Training requirements for higher specialist trainees in geriatric medicine: Palliative and end of life care

BGS Education and Training Committee
British Geriatrics Society
Date Published:
20 January 2022
Last updated: 
20 January 2022

This page clarifies the training standards for higher specialist trainees in geriatric medicine in palliative and end of life care in the context of the new training curriculum and syllabus. 

In the new curriculum Internal Medicine capabilities in practice (CiPs) are shared across all physician curricula to promote generalist training to support flexibility for trainees to move between the specialties. Managing end of life and applying palliative care skills (CiP 8) is a core element of all specialties particularly in group 1 and even more so for those training in Geriatric Medicine.

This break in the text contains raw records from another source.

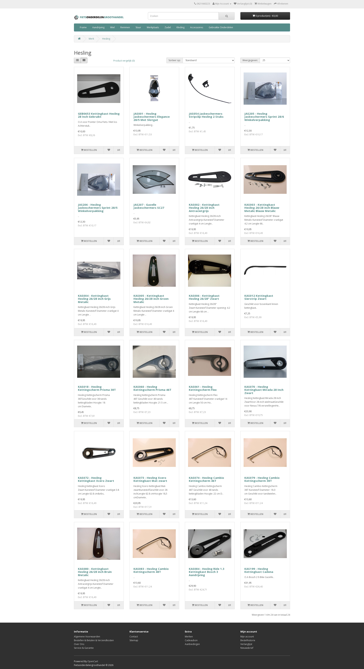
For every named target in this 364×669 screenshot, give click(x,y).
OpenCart (92, 661)
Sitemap (133, 640)
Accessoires (196, 27)
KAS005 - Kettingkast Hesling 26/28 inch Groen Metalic (151, 299)
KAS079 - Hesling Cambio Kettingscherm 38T (262, 479)
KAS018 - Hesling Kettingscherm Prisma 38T (97, 388)
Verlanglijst (246, 644)
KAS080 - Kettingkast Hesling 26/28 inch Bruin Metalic (95, 572)
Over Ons (79, 644)
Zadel (168, 27)
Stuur (138, 27)
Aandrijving (98, 27)
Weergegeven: (250, 60)
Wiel (112, 27)
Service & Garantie (84, 648)
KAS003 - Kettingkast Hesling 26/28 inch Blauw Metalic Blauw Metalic (261, 208)
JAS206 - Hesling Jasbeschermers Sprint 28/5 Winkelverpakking (98, 208)
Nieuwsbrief (246, 648)
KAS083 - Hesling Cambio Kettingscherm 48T (151, 570)
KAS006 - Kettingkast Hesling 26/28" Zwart (204, 297)
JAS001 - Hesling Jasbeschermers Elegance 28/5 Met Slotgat (151, 117)
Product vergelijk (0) (124, 60)
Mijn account (247, 636)
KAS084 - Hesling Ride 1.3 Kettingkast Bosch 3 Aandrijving (206, 572)
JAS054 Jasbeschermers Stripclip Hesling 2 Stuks (206, 115)
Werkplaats (153, 27)
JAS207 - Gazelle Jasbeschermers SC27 (148, 206)
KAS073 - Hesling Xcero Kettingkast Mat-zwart (150, 479)
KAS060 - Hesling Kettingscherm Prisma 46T (152, 388)
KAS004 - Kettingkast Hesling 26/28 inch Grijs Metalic (94, 299)
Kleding (180, 27)
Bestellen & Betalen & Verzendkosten (94, 640)
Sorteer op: (175, 60)
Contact (133, 636)
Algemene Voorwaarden (87, 636)
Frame (83, 27)
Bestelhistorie (247, 640)
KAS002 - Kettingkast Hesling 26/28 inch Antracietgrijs (204, 208)
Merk (91, 38)
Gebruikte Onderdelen (221, 27)
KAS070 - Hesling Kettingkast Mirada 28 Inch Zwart (263, 390)
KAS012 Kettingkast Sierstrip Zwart (258, 297)
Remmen (125, 27)
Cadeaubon (191, 640)
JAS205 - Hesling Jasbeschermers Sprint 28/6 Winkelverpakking (264, 117)
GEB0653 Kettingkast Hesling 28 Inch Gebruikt (99, 115)
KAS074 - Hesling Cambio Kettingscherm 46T (206, 479)
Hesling (106, 38)
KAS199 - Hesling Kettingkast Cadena (258, 570)
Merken (189, 636)
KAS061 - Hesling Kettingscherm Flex (203, 388)
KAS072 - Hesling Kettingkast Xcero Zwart (96, 479)
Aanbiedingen (192, 644)
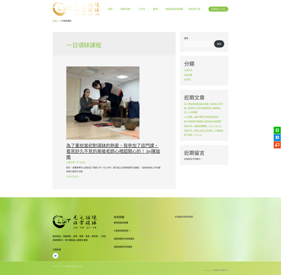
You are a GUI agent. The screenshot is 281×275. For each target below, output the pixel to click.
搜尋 (186, 38)
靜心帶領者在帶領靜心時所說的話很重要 (202, 121)
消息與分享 (194, 9)
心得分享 (70, 162)
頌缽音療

The document Training in palliative and end-of-life care provides guidance for all trainees and trainers working in non-palliative medicine training posts.
It was written before the development of the new curriculum but its contents remain relevant today. Fundamental to it is the fact that experience is very important in gaining competency. Working directly with a consultant-led palliative care team in one block of time or in an equivalent staggered fashion is recognised as an important part of training in palliative care. The document recommends a minimum indicative time requirement to gain the curriculum competencies of 40 hours (equivalent to five working days). However, palliative care is a very important part of what we do as Geriatricians and it would be desirable to do more that this wherever possible, aiming for the recommendation from the previous Geriatric medicine curriculum of 200 hours.
It is also important to experience palliative care in all settings not just on hospital wards. Such settings include hospice, specialist palliative care units, day hospice, general hospital outpatients and the community. Trainees should be encouraged to attend and where appropriate lead specialist palliative care MDT meetings and spend dedicated time in these areas.
By the end of training, trainees have to be able to independently Identify the dying patient and develop individualised care plans that include pharmacological and non-pharmacological measures to manage complex symptoms. Trainees need to also demonstrate excellent consultation and communication skills as well as compassionate professional behaviour and clinical judgement. The document identifies these minimum competency levels required and it highlights the descriptors of training in the domains of knowledge, skills, behaviour and experience. In the new curriculum these are described as Generic Professional Capabilities. Guidance is provided how to achieve and document progress as well as suggestions on which supervised learning events (SLEs) can be used to demonstrate this. These SLEs and assessment methods remain the same in the new curriculum.
This document remains as valid today to the training requirements of the new curriculum as when it was written in 2014. It should be used by Trainers and Trainees as a benchmark to ensure equitable, high quality training in palliative care in all regions.